§ **AIM OF THE EXERCISE**: Please return every line from the entries that has the string "computer" in it.

§ **PROVIDED DATA**:

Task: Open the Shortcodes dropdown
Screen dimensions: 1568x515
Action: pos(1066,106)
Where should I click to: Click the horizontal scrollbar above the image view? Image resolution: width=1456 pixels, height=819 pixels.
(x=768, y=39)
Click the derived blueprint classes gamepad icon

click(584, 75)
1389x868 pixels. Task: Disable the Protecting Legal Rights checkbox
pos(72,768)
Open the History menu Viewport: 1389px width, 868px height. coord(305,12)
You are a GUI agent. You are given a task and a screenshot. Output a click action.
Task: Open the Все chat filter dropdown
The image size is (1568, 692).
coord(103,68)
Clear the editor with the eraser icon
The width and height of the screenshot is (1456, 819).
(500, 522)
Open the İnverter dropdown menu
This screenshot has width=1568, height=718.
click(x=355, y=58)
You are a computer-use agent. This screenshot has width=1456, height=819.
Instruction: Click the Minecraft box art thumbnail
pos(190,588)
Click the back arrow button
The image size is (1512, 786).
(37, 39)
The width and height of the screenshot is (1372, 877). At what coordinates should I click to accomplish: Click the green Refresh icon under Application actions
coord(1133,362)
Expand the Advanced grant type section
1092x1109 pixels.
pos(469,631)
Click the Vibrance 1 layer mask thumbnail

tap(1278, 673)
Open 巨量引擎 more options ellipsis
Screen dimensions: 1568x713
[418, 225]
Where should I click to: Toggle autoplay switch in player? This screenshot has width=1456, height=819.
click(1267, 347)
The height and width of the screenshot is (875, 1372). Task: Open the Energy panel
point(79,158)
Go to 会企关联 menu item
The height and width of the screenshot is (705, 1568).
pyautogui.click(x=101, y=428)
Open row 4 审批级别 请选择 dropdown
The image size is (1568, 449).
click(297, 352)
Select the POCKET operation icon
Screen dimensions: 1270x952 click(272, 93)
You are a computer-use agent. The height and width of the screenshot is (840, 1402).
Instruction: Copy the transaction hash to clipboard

§ **TASK RESULT**:
You are a computer-use agent. This screenshot has width=1456, height=819.
You are a computer-use agent. The height and width of the screenshot is (840, 1402).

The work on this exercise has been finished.